Signed-off-by: Lei, HUANG <mrsatangel@gmail.com>
* feat/metric-engine-bulk-insert:
### Refactor `record_batch_to_rows` Function in `bulk_insert.rs`
- Simplified the `record_batch_to_rows` function by removing the `logical_metadata` parameter and directly validating column types within the function.
- Enhanced error handling for timestamp, value, and tag columns by checking their data types and providing detailed error messages.
- Replaced the use of `Helper::try_into_vector` with direct downcasting to `TimestampMillisecondArray`, `Float64Array`, and `StringArray` for improved type safety and clarity.
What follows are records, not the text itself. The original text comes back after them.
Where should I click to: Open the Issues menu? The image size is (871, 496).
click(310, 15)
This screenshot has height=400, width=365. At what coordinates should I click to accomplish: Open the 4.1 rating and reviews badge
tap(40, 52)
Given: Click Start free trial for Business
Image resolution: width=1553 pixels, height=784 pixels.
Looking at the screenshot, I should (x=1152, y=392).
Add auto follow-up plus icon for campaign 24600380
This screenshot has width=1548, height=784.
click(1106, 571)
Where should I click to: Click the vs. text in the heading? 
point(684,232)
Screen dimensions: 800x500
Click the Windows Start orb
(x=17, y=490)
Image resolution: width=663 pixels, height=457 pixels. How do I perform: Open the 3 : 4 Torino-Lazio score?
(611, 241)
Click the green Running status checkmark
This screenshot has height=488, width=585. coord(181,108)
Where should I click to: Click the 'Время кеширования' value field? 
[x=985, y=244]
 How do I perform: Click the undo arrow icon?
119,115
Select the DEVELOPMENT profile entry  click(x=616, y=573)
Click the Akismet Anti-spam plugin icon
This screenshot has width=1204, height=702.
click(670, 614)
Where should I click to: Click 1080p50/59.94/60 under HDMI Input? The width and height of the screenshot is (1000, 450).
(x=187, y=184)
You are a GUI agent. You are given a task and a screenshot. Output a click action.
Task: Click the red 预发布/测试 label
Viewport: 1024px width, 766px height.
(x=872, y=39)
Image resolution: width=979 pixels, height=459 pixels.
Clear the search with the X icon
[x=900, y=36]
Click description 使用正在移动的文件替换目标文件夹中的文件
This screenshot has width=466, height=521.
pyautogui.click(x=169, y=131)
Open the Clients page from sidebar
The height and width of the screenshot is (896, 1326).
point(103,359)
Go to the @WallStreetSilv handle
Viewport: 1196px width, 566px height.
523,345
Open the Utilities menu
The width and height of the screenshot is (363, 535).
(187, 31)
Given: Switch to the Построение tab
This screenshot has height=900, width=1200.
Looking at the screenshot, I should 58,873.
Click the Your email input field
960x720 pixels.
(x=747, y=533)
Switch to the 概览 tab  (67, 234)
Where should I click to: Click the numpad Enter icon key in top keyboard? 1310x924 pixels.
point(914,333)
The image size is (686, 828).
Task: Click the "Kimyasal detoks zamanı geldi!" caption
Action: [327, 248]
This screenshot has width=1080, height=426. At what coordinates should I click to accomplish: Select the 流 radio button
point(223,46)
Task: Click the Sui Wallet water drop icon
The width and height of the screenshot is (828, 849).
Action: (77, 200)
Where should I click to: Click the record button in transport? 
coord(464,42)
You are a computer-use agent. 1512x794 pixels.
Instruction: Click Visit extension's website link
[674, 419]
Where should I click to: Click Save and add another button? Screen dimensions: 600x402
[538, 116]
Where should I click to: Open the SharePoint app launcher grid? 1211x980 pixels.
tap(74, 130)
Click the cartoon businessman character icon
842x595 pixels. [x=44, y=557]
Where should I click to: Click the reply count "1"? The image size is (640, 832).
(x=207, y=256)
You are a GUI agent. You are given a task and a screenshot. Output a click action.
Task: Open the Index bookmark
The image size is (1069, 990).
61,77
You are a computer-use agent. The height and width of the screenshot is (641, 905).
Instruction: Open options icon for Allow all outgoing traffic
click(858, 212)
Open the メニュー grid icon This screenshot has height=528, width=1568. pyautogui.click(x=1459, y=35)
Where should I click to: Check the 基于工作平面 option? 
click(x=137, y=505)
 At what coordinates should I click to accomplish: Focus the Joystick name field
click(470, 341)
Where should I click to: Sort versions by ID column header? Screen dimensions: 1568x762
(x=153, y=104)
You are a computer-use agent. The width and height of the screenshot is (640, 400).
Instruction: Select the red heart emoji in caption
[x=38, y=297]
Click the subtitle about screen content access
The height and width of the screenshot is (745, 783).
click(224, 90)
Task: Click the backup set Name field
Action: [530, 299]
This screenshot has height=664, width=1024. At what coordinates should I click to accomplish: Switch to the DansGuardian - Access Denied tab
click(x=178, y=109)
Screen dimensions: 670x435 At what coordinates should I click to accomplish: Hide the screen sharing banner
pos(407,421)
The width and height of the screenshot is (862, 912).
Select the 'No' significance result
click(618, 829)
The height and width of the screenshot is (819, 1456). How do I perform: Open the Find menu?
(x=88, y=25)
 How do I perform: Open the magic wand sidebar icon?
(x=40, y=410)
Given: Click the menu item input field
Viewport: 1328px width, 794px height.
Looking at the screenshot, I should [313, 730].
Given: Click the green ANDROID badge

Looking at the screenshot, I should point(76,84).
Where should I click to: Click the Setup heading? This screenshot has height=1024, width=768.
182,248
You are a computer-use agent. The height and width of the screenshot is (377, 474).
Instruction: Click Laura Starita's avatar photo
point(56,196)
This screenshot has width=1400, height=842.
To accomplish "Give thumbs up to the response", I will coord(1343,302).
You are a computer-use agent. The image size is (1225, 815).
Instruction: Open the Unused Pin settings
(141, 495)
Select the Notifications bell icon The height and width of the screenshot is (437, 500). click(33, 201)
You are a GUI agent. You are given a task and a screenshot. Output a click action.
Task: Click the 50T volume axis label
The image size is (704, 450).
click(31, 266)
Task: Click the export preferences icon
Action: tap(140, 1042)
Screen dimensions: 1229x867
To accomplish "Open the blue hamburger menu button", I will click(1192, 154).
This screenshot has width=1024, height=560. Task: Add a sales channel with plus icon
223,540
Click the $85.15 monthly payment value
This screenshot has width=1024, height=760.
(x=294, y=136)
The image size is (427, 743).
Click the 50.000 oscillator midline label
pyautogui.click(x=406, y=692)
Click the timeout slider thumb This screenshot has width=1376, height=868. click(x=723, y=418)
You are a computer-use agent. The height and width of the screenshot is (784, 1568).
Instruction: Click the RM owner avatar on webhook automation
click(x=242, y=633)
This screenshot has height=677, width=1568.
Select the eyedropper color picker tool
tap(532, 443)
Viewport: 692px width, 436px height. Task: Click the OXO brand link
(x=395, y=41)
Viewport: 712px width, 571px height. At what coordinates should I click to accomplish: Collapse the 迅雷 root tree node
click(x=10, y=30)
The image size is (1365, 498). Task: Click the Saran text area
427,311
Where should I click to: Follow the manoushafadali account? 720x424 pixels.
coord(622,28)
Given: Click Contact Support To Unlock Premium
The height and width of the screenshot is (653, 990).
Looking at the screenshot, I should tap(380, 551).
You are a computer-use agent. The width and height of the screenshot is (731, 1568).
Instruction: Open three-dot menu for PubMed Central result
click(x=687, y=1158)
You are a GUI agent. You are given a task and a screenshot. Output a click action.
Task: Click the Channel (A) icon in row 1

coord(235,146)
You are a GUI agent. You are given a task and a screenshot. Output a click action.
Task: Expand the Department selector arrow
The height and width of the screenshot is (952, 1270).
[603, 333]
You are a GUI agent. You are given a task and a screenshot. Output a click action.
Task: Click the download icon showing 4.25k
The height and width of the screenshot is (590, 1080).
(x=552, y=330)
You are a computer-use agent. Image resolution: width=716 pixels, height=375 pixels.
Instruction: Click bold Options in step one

- Updated the construction of `api::v1::Rows` to directly handle null values and construct `api::v1::Value` objects accordingly.
Signed-off-by: Lei, HUANG <mrsatangel@gmail.com>
* feat/metric-engine-bulk-insert:
## Commit Message
Refactor `bulk_insert.rs` to optimize state access
- Moved the state read operation inside a new block to limit its scope and improve code clarity.
- Adjusted logic for processing `tag_columns` and `non_tag_indices` to work within the new block structure.
Signed-off-by: Lei, HUANG <mrsatangel@gmail.com>
* feat/metric-engine-bulk-insert:
### Refactor `compute_tsid_array` Function
- **Refactored `compute_tsid_array` function**: Modified the function signature to accept `tag_arrays` as a parameter instead of building it internally. This change affects the following files:
- `src/metric-engine/src/batch_modifier.rs`
- **Updated test cases**: Adjusted test cases to accommodate the new `compute_tsid_array` function signature by passing `tag_arrays` explicitly.
Signed-off-by: Lei, HUANG <mrsatangel@gmail.com>
* docs: add doc for bulk_insert_region
Signed-off-by: Lei, HUANG <mrsatangel@gmail.com>
* feat/metric-engine-bulk-insert:
### Commit Message
Refactor `bulk_insert.rs` in `metric-engine`:
- Removed error handling for unsupported status codes in `write_data` method.
- Eliminated `record_batch_to_rows` function, simplifying the data insertion process.
- Streamlined the `write_data` method by removing fallback logic for unsupported operations.
Signed-off-by: Lei, HUANG <mrsatangel@gmail.com>
* feat/metric-engine-bulk-insert:
- **Optimize Primary Key Construction**: Refactored `modify_batch_sparse` in `batch_modifier.rs` to use `BinaryBuilder` for more efficient primary key construction.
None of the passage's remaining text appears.